> _SUPPLIED PASSAGE_:
_____

Shouldn’t Paul Bettany being doing better things with his talent? And the voice of JARVIS in Iron Man only counts for a half point. I gave up a long time ago in my hopes that Tyrese would only show up in good movies; I just take what I can get since he constantly amuses me. As for Quaid … I can’t get past his hair. Why that hair? Am I okay that Lucas Black is continuing to work after Tokyo Drift … not really no. And Charles Dutton has been playing the role of Charles Dutton for two decades now.

I guess I could write more about Legion but I'd prefer not to. It was awful and only kept my attention at all because I liked so many of the cast. Can't I get a second Master and Commander for Paul Bettany or Luke Cage for Tyrese? Instead ... Legion.

4 out of 10

Book of Eli

Book of Eli gave me a post-apocalyptic world populated by a badass Denzel Washington. All I can say to that is thank you. The story may not have been groundbreaking but it was done well and had a slick hidden twist at the end. And and and Denzel was chopping off limbs left and right.

_____

> _EXERCISE REQUIREMENTS_:
**A.** Name every actor mentioned in the movie reviews.
**B.** In the movie reviews, what is it about Quaid that the reviewer can't get past?
**C.** State whether each statement agrees with the movie reviews: (i) The reviewer found Legion awful. (ii) The reviewer calls the story of Book of Eli groundbreaking. (iii) Book of Eli has a hidden twist at the end. Answer yes or no for each, and quote the words that decide it.
The records come from a different source than the movie reviews.

(Records from a data source)

_____

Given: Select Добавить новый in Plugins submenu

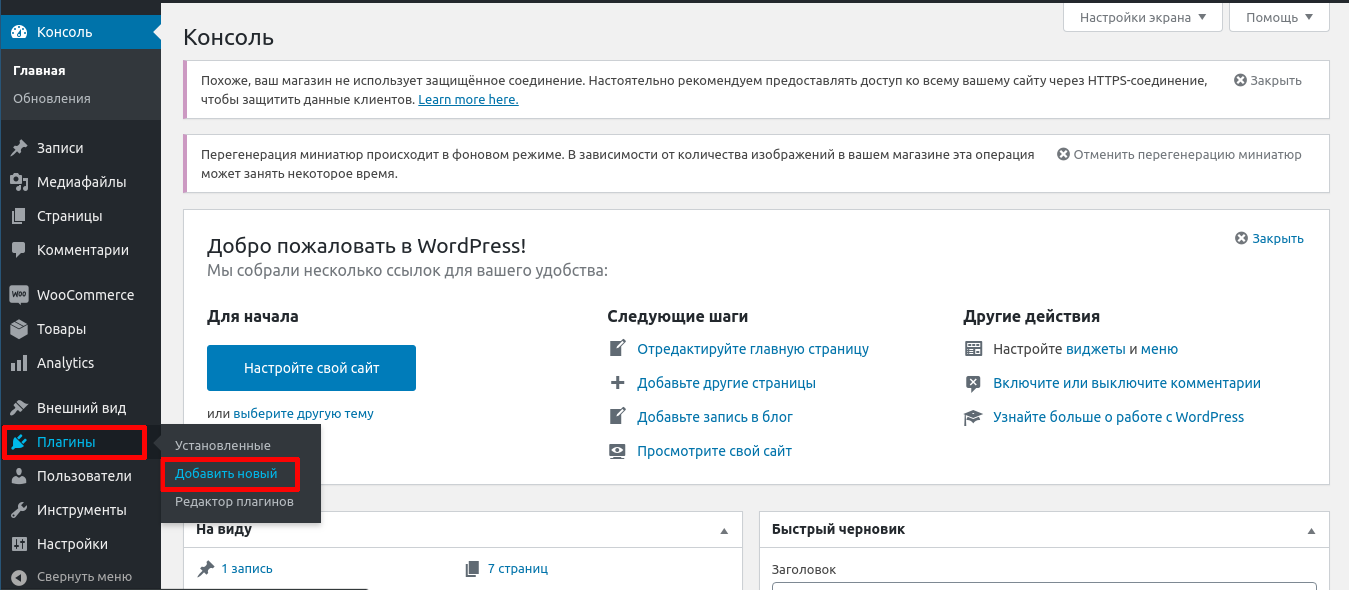Looking at the screenshot, I should (x=226, y=473).
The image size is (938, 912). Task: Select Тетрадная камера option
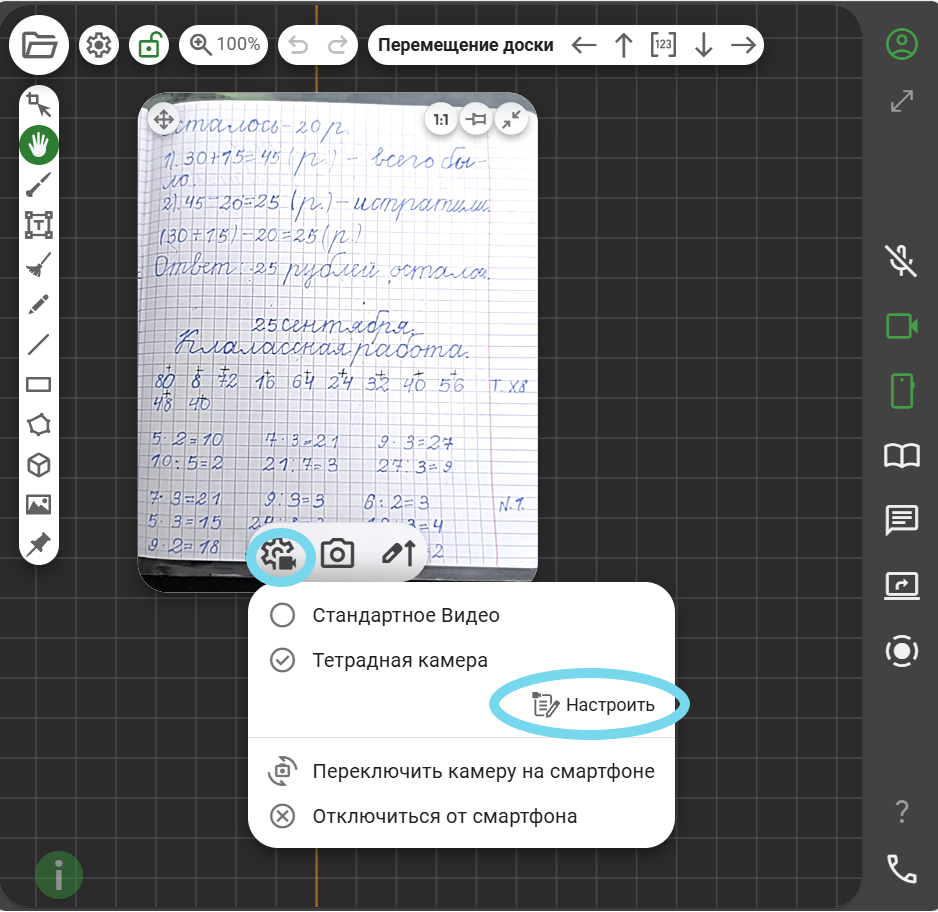pyautogui.click(x=283, y=660)
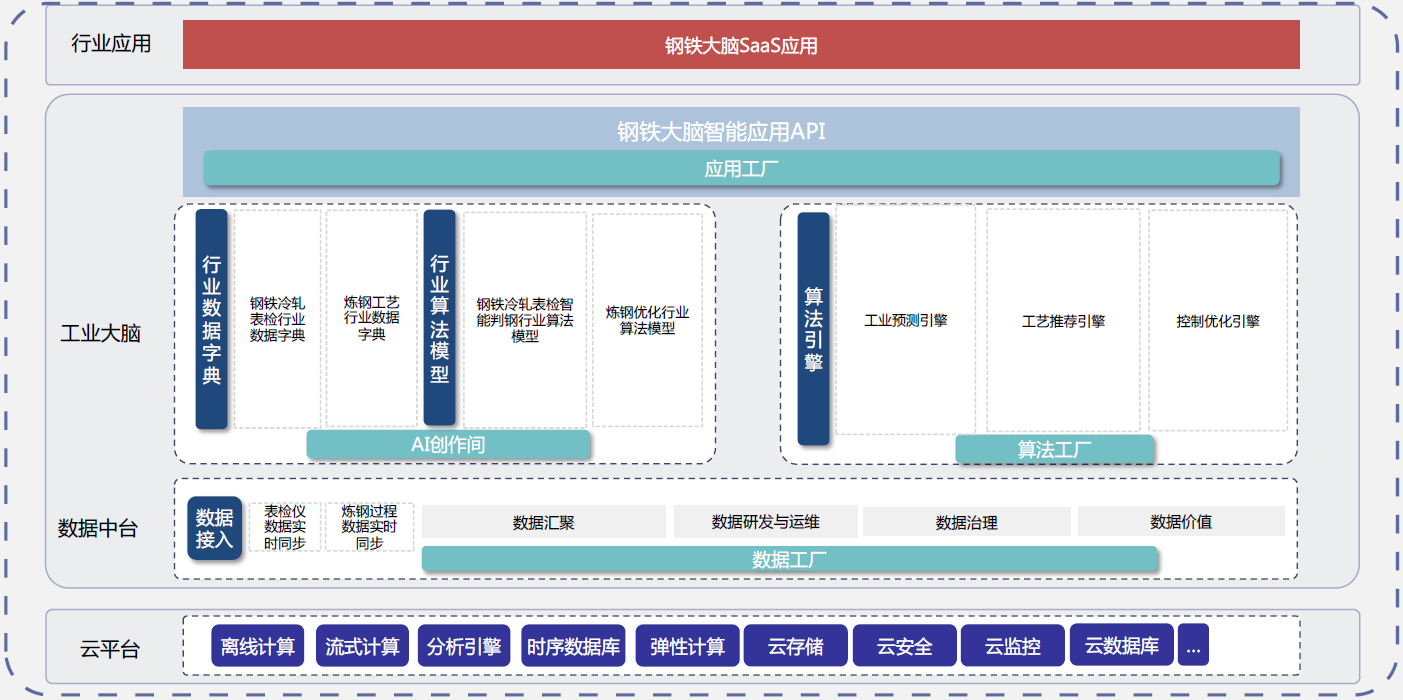The image size is (1403, 700).
Task: Switch to 数据研发与运维 tab
Action: click(x=765, y=522)
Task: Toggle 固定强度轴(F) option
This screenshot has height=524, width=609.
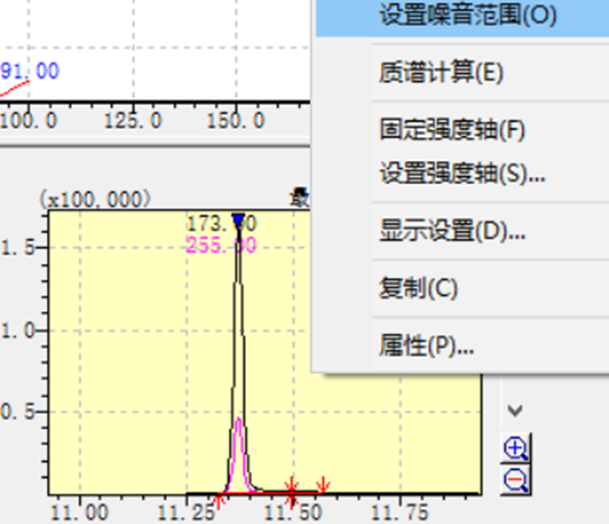Action: (x=452, y=130)
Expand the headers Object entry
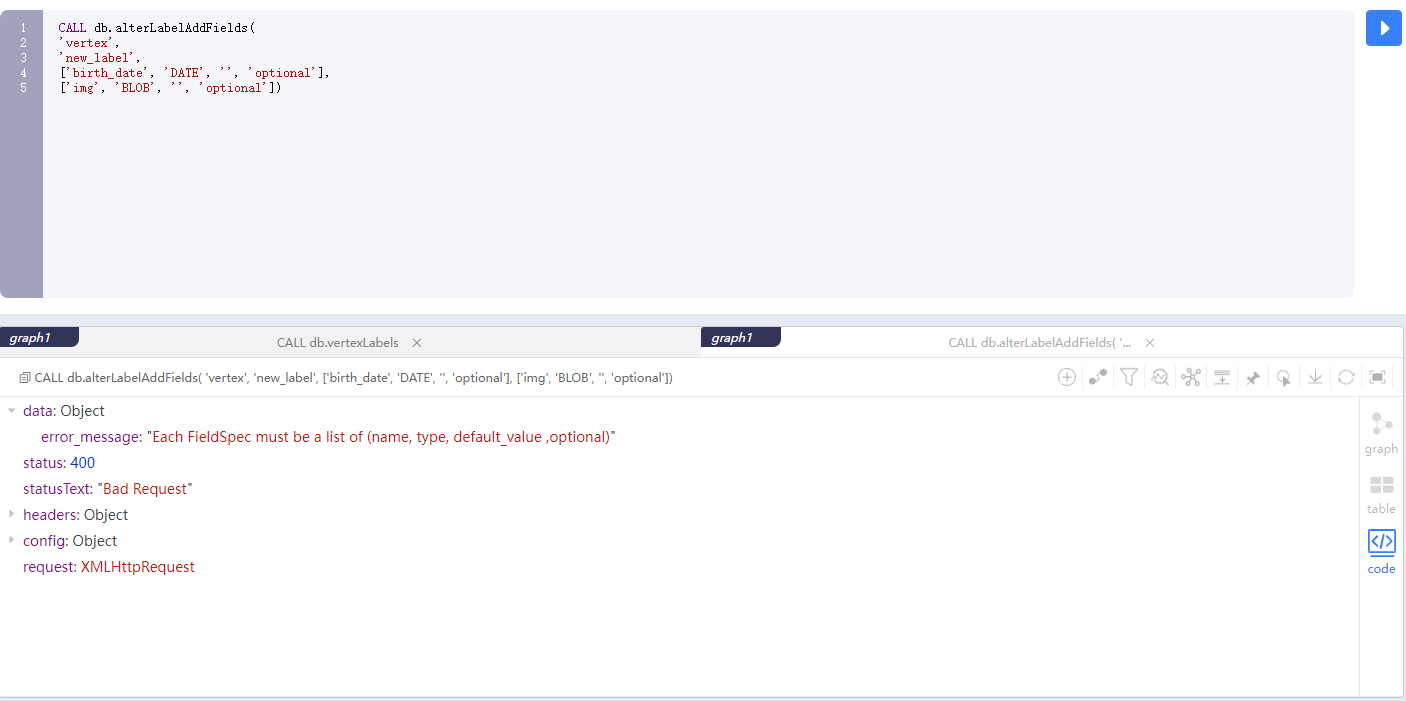Image resolution: width=1406 pixels, height=701 pixels. [x=10, y=514]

_____

> _RESPONSE LIST_:
**A.** Paul Bettany, Tyrese, Quaid, Lucas Black, Charles Dutton, Denzel Washington

**B.** His hair.

**C.**
(i) Yes: "It was awful"
(ii) No: "The story may not have been groundbreaking"
(iii) Yes: "had a slick hidden twist at the end"